──────── Exercise passage ────────

This lesson is in the early stages of development (Alpha version)

Data processing and visualization for metagenomics

A lot of metagenomics analysis is done using command-line tools for three reasons:

1) You will often be working with a large number of files, and working through the command-line rather than through a graphical user interface (GUI) allows you to automate repetitive tasks.

2) You will often need more compute power than is available on your personal computer, and connecting to and interacting with remote computers requires a command-line interface.

3) You will often need to customize your analyses, and command-line tools often enable more customization than the corresponding GUI tools (if a GUI tool even exists).

In a previous lesson, you learned how to use the bash shell to interact with your computer through a command-line interface. In this lesson, you will be applying this new knowledge to carry out a common metagenomics workflow - identifying Operational Taxonomic Unities (OTUs) among samples taken from two metagenomes within a location. We will be starting with a set of sequenced reads (.fastq files), performing some quality control steps, assembly those reads into contigs, and ending by identifying and visualizing the OTUs among these samples.

As you progress through this lesson, keep in mind that, even if you aren’t going to be doing this same workflow in your research, you will be learning some very important lessons about using command-line bioinformatics tools. What you learn here will enable you to use a variety of bioinformatics tools with confidence and greatly enhance your research efficiency and productivity.


This lesson assumes a working understanding of the bash shell. If you haven’t already completed the Shell metagenomics lesson, and you aren’t familiar with the bash shell, please review those materials before starting this lesson.

────────

» **Work request**
Answer these from the metagenomics lesson text:
(a) What does the text say connecting to and interacting with remote computers requires?
(b) What files does the workflow start with?
(c) Which lesson does the text say to review first if you are not familiar with the bash shell?
The items that follow are separate material and are not part of the metagenomics lesson text.

──────── Records shown ────────

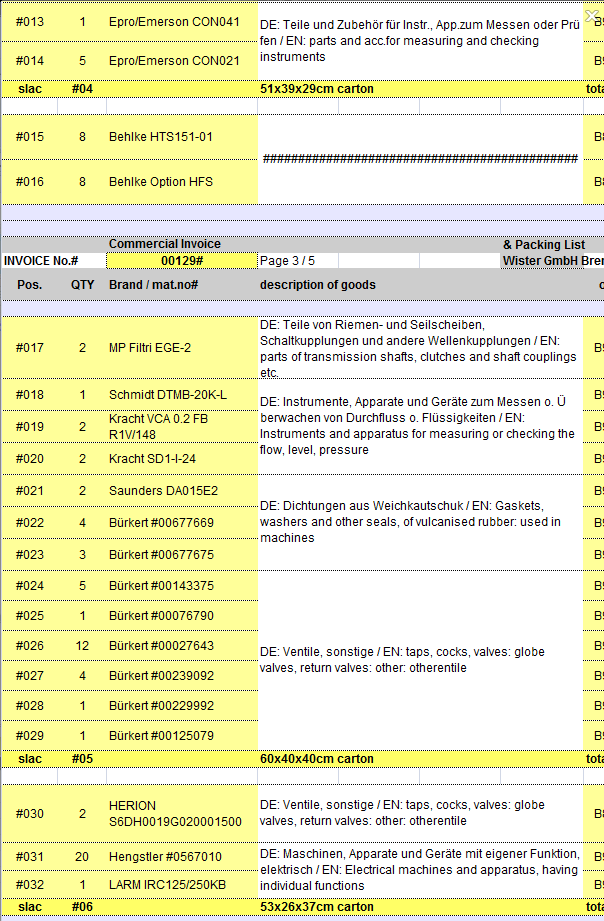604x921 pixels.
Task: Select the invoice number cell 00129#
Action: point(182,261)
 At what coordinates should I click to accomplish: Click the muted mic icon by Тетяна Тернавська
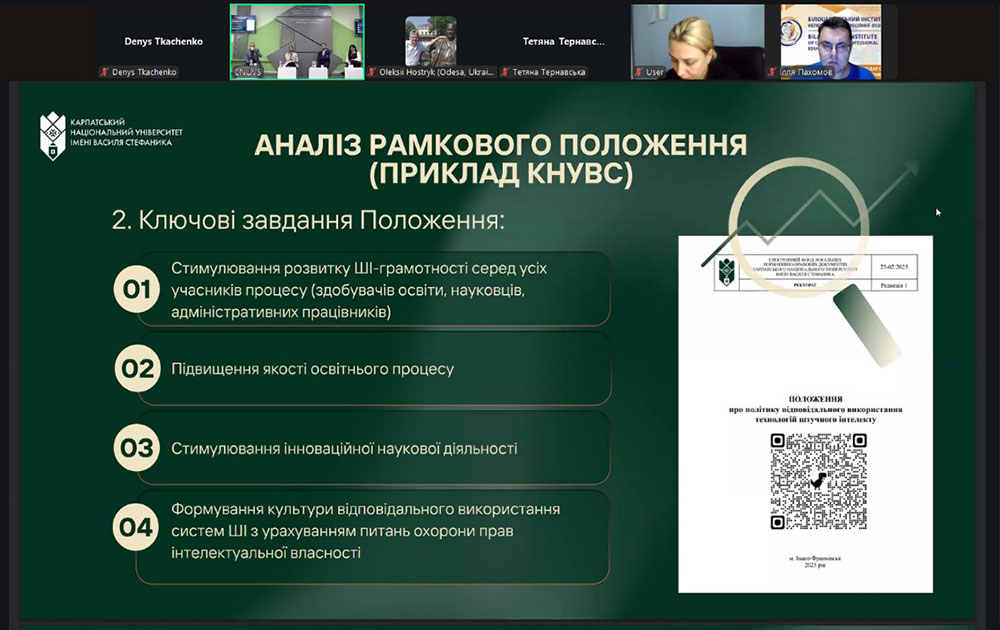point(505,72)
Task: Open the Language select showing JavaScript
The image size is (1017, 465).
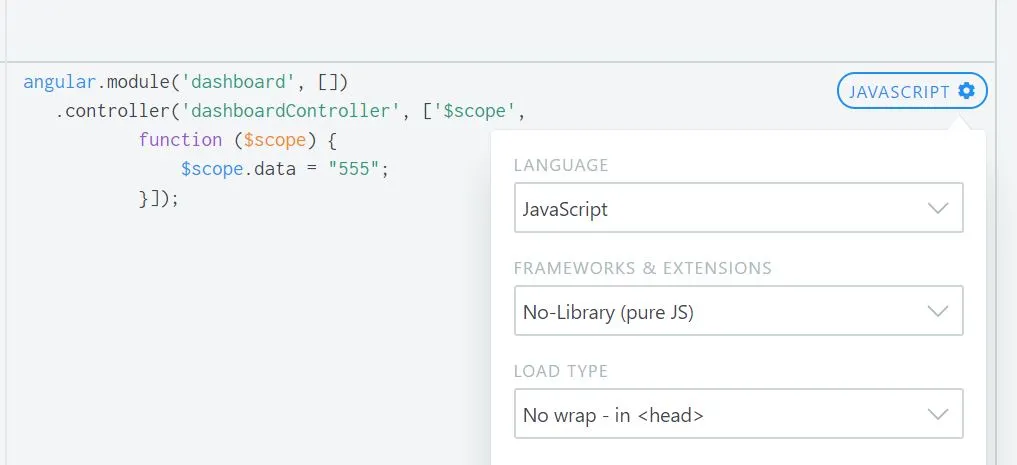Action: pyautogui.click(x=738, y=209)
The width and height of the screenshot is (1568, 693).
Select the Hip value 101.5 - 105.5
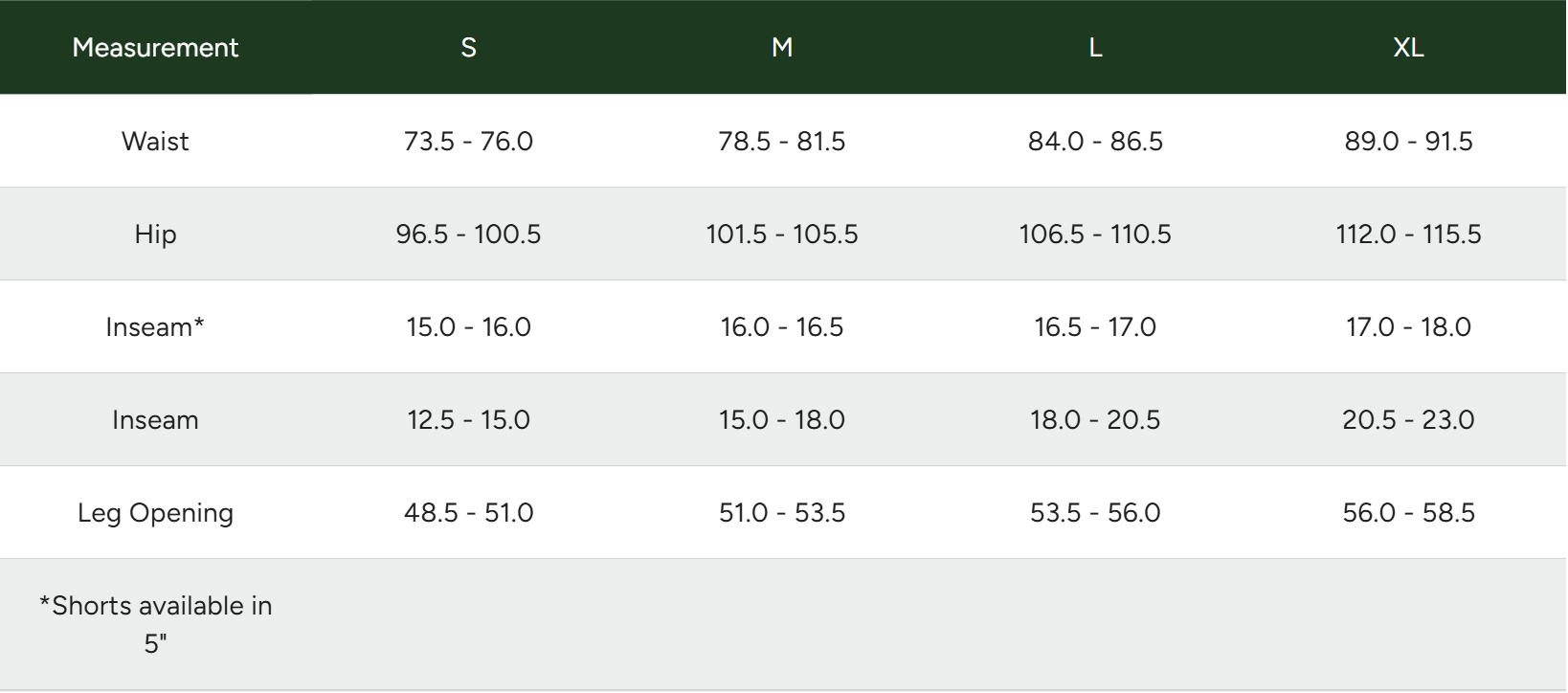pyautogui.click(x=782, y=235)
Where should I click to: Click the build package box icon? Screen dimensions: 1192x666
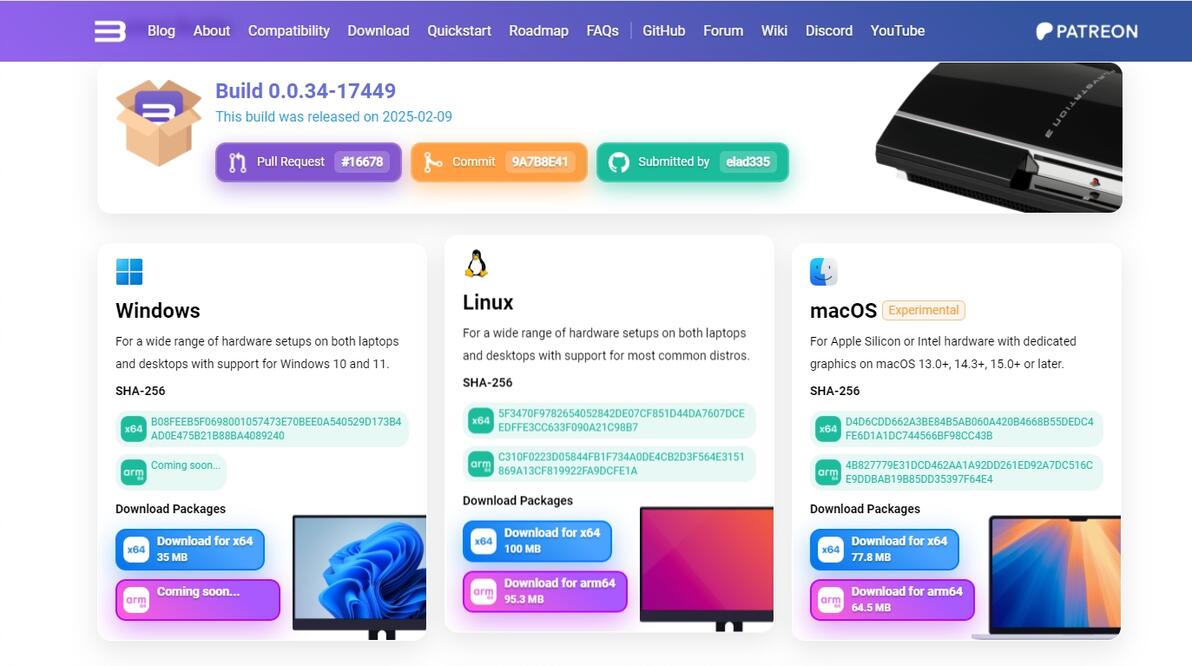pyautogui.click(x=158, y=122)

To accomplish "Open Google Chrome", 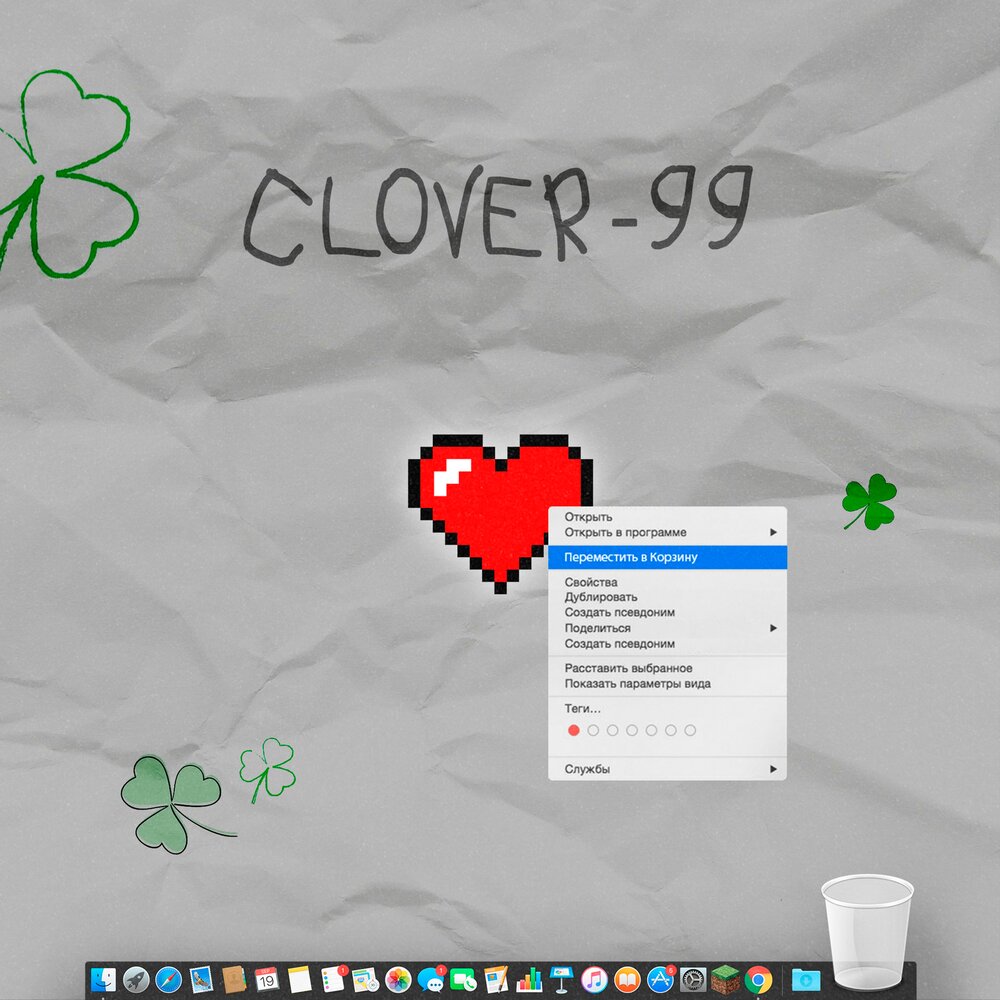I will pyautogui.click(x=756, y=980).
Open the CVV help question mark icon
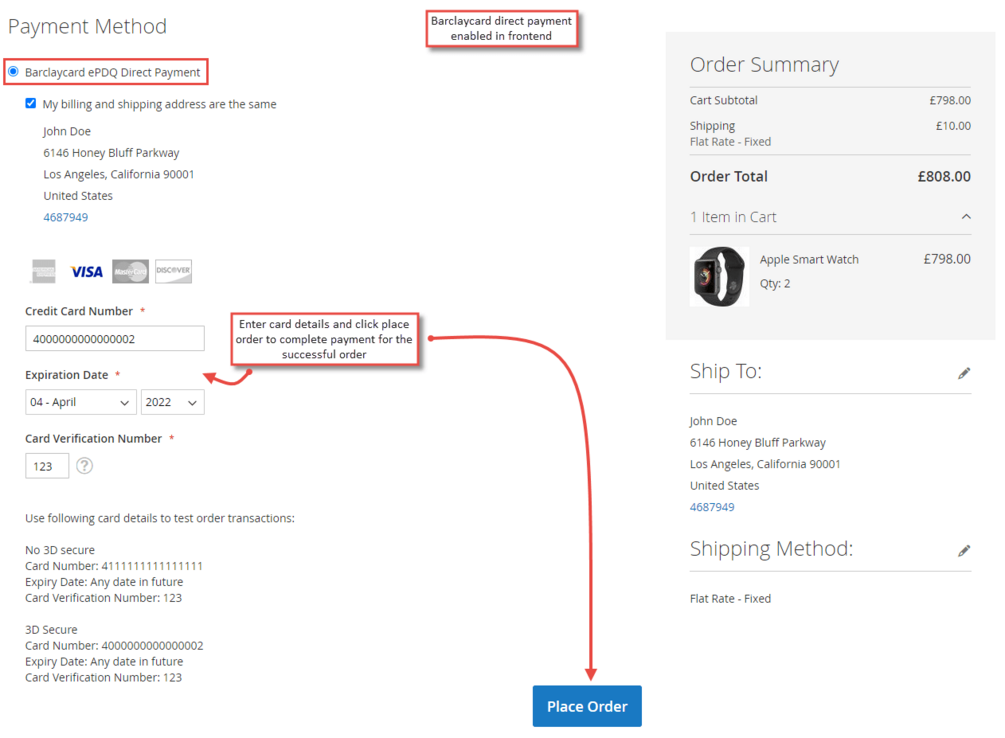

────────

» **Solution to the exercise**
(a) A command-line interface.
(b) A set of sequenced reads (.fastq files).
(c) The Shell metagenomics lesson.